Meeting The Economics IA Rubric Requirements

On this, the third of three posts to make sure you score full marks on your Economics Internal Assessments, I want to give you a detailed checklist you can use to check your own work.

I have included what the IB says they expect for full marks, and translated that into actionable steps.

If you do everything on the checklist your teacher will have to give you full marks.

A: Diagrams (3 marks)

IB Explanation: This criterion assesses the extent to which the student is able to construct and use diagrams.

IB Expectations: Relevant, accurate and correctly labelled diagrams are included, with a full explanation.

Checklist (to get full marks):

Drawing the diagram:

– You have fully labelled your x and y-axis (See the method here)
– You’ve chosen the most appropriate diagram (the one that best explains the theory that relates most to your case).
-You’ve used a full title (such as, “The Market for Apples in Singapore”)
-You’ve labelled all of your lines (D1, D2, S1, S2)
-You have marked all of your intersections with letters (i.e. E1, E2)
-You have shaded in and fully label the areas of the shapes on your diagram (i.e. excess demand)
-You have indicated the exact prices and quantities (or percentage changes in price or quantity if they are included in the article. (If no prices or percentage changes are mentioned,  label them Q1, Q2, P1, P2, etc.)

Explaining the diagram

-You have made sense of the diagram for the (unschooled) reader
-You have explained WHY the curves shift (etc), not just THAT they do.

# GIVEN INFORMATION
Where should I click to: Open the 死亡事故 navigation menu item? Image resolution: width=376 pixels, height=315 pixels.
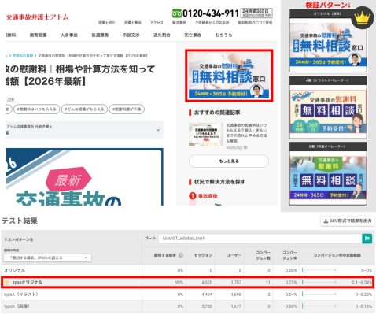pos(193,35)
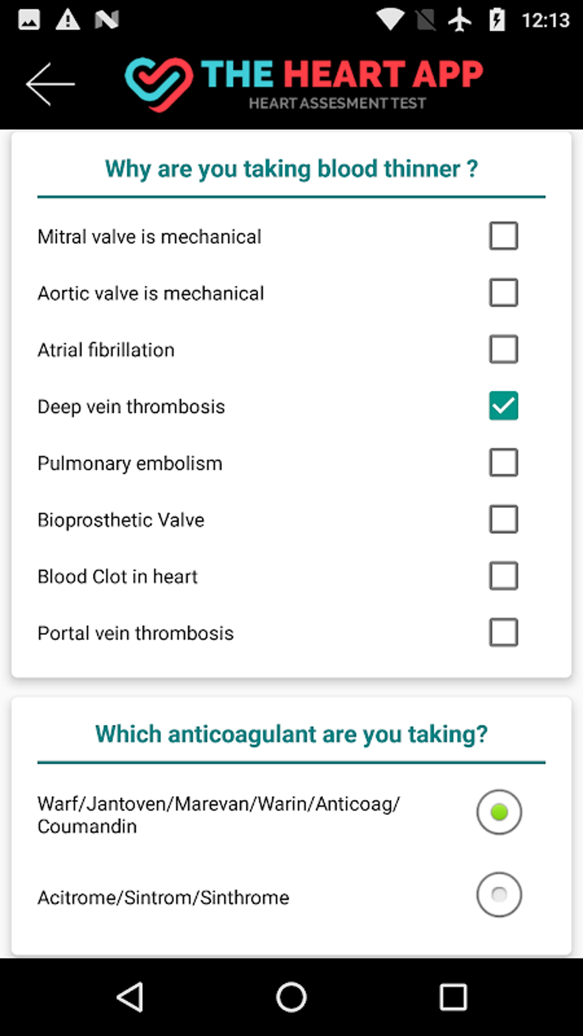Tap The Heart App logo
This screenshot has height=1036, width=583.
click(304, 84)
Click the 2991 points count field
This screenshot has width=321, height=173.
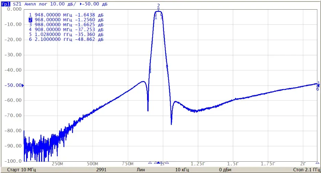(x=101, y=170)

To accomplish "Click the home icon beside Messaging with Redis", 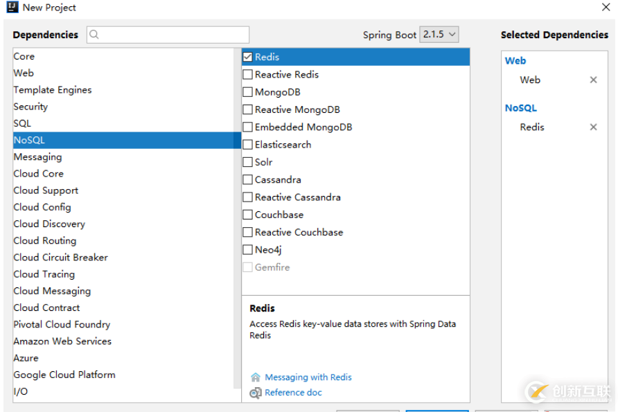I will pyautogui.click(x=256, y=377).
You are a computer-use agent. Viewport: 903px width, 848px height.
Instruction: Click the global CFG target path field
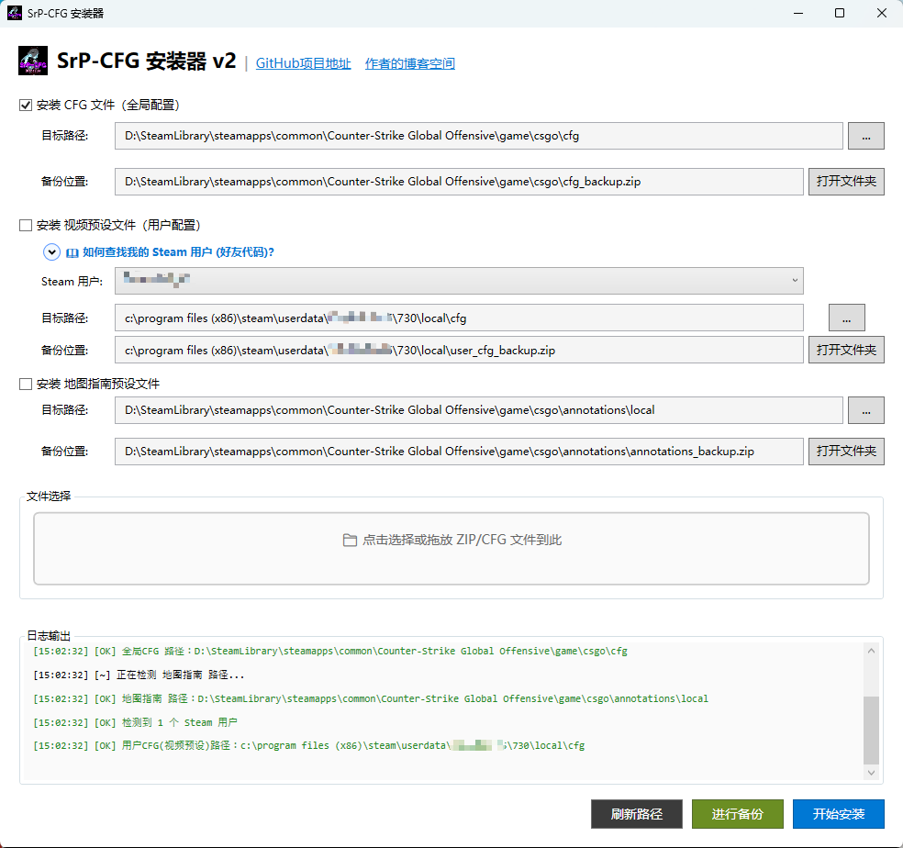point(478,136)
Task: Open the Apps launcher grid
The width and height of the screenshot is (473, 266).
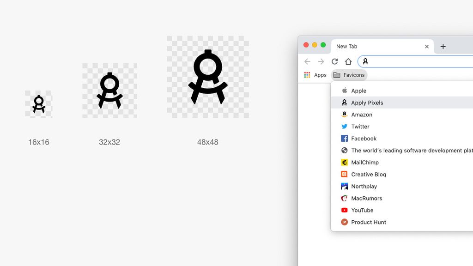Action: (308, 75)
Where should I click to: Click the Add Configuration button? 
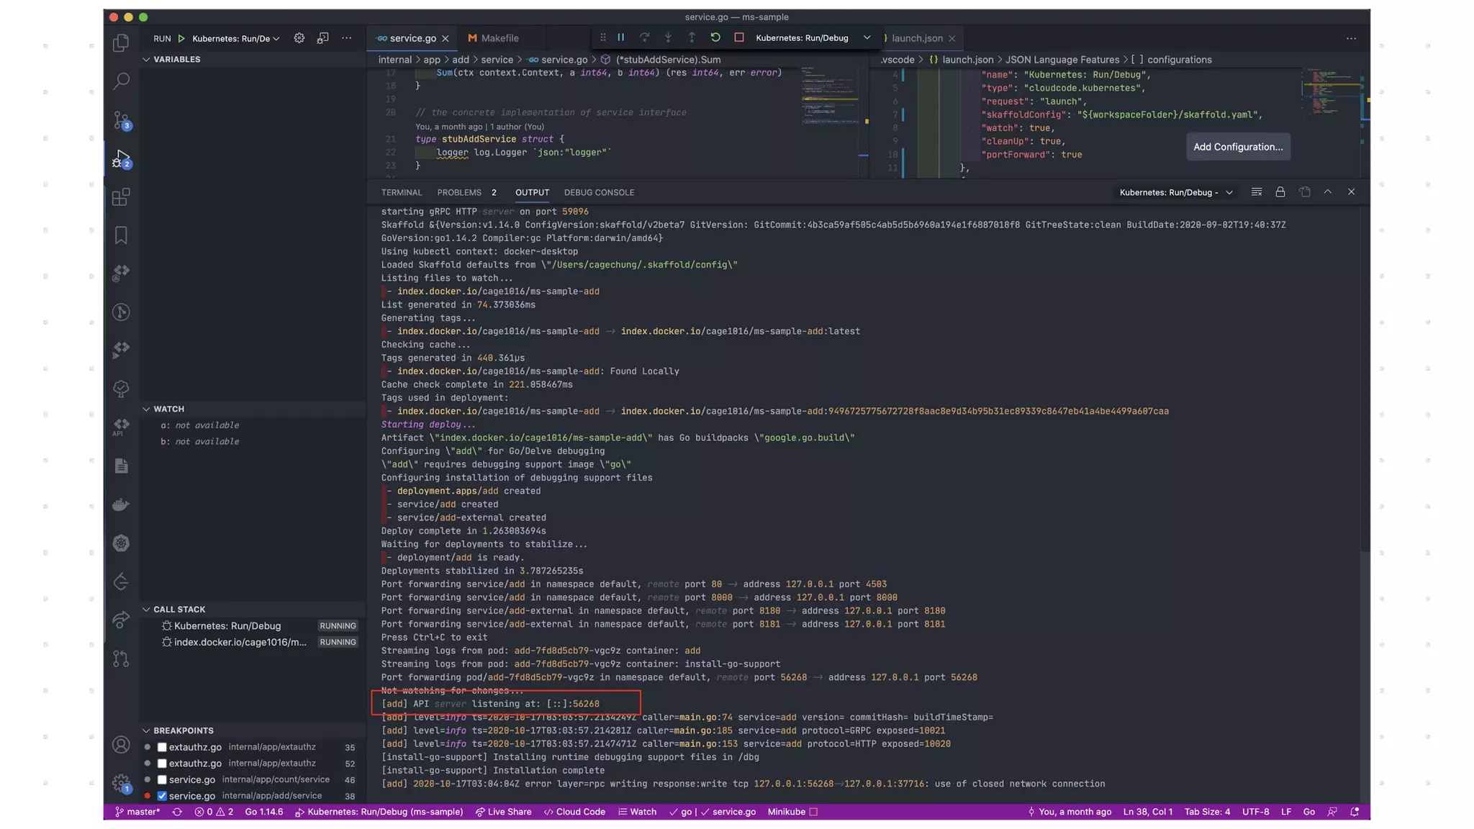coord(1237,147)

# TO-DO LIST
(a) How many marks is criterion A, Diagrams, worth in the Economics IA checklist?
(b) List every step that the Economics IA checklist gives under "Drawing the diagram."
(c) Sum up the Economics IA checklist in two sentences.

# SOLUTIONS FOR EACH TASK
(a) 3 marks.

(b)
- Fully label the x and y-axis.
- Choose the most appropriate diagram, the one that best explains the theory most related to your case.
- Use a full title, such as "The Market for Apples in Singapore."
- Label all of your lines (D1, D2, S1, S2).
- Mark all of your intersections with letters (E1, E2).
- Shade in and fully label the areas of the shapes on the diagram, such as excess demand.
- Show the exact prices and quantities, or the percentage changes in them if the article includes these. If none are mentioned, label them Q1, Q2, P1, P2.

(c) This third of three posts on scoring full marks in Economics Internal Assessments gives a checklist that turns what the IB expects into actionable steps. For criterion A, Diagrams, worth 3 marks, the IB wants relevant, accurate and correctly labelled diagrams with a full explanation, so the checklist covers how to draw the diagram and how to explain why the curves shift.